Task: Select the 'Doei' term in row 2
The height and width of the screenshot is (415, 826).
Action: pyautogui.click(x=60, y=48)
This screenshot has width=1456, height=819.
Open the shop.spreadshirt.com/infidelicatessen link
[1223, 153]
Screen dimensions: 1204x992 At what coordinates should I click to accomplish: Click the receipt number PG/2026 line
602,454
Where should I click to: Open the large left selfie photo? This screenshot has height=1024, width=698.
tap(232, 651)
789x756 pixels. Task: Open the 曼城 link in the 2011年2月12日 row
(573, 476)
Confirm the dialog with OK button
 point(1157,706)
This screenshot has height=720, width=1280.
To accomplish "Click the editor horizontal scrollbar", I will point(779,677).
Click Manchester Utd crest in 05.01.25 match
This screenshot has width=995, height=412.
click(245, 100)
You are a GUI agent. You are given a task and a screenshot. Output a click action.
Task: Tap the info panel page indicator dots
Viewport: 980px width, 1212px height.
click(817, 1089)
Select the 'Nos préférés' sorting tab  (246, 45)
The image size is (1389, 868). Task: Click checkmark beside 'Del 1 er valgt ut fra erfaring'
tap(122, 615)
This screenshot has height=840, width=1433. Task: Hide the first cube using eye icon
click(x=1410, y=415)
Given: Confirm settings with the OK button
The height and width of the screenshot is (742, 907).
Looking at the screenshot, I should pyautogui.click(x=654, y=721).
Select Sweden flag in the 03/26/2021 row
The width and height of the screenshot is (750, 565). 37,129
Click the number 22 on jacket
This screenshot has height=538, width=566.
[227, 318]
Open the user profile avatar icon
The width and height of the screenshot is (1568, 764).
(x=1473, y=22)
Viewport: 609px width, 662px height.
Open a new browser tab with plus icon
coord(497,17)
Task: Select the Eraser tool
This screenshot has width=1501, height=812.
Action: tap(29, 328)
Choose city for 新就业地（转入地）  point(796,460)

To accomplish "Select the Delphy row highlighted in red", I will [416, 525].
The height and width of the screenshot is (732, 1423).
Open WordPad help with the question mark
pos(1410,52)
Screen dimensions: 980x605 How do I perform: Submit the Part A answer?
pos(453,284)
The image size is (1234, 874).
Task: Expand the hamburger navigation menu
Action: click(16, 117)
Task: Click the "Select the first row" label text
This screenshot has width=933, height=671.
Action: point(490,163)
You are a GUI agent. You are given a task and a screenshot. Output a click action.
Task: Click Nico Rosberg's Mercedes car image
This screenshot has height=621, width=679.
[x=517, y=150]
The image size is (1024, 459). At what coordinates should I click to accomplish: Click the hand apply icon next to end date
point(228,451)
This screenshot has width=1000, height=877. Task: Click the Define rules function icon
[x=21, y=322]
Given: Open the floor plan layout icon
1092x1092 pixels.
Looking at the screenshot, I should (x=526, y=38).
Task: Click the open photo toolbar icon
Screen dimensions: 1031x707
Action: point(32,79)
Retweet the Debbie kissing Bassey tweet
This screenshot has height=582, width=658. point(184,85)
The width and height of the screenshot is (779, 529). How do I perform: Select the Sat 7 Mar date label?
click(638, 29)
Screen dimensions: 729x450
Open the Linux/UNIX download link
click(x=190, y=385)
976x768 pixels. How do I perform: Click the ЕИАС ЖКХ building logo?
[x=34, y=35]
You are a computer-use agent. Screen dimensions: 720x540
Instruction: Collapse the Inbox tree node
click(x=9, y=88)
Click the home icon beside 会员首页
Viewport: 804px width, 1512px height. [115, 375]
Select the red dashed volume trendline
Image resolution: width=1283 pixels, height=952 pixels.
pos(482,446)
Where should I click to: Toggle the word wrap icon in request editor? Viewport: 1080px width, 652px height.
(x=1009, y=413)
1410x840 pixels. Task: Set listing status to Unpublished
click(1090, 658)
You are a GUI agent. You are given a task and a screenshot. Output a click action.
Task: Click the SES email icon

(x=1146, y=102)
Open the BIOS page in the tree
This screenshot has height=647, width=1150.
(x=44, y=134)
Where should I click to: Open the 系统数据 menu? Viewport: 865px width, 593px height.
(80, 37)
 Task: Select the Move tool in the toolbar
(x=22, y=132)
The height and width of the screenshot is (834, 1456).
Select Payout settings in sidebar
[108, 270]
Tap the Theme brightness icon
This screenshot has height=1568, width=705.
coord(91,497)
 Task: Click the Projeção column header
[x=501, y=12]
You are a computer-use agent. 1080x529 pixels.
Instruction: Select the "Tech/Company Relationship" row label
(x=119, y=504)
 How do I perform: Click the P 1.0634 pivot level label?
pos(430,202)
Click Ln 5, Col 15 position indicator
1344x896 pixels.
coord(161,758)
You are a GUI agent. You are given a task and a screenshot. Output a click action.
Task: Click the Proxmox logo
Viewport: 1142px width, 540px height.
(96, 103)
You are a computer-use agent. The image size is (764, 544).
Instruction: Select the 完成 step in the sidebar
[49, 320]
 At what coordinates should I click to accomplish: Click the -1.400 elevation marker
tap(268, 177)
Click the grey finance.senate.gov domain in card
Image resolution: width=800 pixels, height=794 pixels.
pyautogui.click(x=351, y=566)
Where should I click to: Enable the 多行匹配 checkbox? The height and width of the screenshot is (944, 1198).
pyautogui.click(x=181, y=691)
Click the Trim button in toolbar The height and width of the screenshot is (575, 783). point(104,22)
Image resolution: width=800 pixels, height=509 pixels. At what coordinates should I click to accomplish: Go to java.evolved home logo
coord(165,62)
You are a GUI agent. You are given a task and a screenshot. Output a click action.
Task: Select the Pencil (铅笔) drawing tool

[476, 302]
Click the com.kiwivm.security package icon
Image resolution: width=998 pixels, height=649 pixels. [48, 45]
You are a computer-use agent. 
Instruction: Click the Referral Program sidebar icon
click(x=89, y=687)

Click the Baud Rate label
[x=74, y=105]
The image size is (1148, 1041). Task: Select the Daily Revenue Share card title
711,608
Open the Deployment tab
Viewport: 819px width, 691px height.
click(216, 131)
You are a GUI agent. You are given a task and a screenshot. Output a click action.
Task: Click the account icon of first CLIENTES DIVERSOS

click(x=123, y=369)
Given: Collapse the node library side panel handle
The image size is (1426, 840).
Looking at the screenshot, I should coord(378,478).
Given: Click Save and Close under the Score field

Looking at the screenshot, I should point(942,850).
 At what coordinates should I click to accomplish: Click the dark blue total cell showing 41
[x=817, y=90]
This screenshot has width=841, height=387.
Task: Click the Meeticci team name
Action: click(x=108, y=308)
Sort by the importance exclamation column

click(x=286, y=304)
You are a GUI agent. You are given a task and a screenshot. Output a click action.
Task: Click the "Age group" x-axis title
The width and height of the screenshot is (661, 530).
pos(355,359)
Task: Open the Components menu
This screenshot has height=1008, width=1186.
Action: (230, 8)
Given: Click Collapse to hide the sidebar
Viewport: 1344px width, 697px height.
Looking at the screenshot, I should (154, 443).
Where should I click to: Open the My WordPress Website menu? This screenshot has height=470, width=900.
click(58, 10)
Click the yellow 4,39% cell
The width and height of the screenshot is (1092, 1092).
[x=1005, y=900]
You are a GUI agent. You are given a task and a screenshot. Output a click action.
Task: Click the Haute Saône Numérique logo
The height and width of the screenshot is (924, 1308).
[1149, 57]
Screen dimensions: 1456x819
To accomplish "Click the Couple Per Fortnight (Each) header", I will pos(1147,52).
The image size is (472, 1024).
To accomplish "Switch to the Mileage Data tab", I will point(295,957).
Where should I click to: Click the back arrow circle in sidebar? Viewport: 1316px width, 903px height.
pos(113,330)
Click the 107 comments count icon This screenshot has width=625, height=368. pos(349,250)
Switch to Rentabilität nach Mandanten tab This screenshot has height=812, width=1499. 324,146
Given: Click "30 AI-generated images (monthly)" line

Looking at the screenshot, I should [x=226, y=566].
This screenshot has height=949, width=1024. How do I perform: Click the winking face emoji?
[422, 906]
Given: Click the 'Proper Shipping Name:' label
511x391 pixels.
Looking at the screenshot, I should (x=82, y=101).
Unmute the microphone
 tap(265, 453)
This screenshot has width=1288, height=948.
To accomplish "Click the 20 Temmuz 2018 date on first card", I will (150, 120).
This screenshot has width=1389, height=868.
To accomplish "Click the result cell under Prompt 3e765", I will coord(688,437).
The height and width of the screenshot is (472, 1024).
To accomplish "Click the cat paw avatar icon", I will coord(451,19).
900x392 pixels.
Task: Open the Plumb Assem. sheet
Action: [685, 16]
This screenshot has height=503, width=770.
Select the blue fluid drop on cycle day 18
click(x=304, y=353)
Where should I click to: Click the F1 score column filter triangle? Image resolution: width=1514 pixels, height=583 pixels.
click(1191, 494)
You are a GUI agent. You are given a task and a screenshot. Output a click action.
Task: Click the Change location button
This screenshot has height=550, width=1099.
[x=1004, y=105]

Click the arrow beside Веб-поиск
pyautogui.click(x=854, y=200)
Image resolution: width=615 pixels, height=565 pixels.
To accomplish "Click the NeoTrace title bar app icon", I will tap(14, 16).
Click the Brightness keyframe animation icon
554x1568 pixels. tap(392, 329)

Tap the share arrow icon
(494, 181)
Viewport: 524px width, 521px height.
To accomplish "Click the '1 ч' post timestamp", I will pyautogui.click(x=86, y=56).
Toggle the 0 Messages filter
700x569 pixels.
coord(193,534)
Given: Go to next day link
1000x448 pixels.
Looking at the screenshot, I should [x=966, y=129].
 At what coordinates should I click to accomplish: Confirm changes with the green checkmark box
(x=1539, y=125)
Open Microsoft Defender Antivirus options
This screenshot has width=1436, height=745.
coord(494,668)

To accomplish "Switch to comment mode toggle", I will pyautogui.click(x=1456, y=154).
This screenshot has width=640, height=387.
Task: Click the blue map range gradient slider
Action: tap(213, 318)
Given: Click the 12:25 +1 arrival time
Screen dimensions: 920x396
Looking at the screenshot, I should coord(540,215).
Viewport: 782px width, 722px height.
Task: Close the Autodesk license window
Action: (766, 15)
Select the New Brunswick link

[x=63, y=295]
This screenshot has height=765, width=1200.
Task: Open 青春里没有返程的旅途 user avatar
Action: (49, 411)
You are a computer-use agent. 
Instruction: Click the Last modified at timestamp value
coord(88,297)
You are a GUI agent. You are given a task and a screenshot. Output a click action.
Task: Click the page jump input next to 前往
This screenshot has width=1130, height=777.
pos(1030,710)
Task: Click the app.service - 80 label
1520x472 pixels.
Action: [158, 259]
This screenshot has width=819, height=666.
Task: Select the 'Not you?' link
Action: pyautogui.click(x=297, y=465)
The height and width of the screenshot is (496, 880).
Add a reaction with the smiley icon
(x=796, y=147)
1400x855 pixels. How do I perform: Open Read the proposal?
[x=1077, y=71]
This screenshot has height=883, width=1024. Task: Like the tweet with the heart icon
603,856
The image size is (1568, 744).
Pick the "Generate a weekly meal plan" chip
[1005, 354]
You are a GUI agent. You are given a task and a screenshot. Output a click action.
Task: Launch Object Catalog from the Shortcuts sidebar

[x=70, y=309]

* WHAT NEEDS TO BE DONE
The lines from the start of the entries above through the line containing "Select the 'Nos" are the ones to return, please; copy them exactly and include both ends.

* EXPECTED ANSWER
Task: Select the 'Doei' term in row 2
The height and width of the screenshot is (415, 826).
Action: pyautogui.click(x=60, y=48)
This screenshot has width=1456, height=819.
Open the shop.spreadshirt.com/infidelicatessen link
[1223, 153]
Screen dimensions: 1204x992 At what coordinates should I click to accomplish: Click the receipt number PG/2026 line
602,454
Where should I click to: Open the large left selfie photo? This screenshot has height=1024, width=698.
tap(232, 651)
789x756 pixels. Task: Open the 曼城 link in the 2011年2月12日 row
(573, 476)
Confirm the dialog with OK button
 point(1157,706)
This screenshot has height=720, width=1280.
To accomplish "Click the editor horizontal scrollbar", I will point(779,677).
Click Manchester Utd crest in 05.01.25 match
This screenshot has width=995, height=412.
click(245, 100)
You are a GUI agent. You are given a task and a screenshot. Output a click action.
Task: Tap the info panel page indicator dots
Viewport: 980px width, 1212px height.
click(817, 1089)
Select the 'Nos préférés' sorting tab  (246, 45)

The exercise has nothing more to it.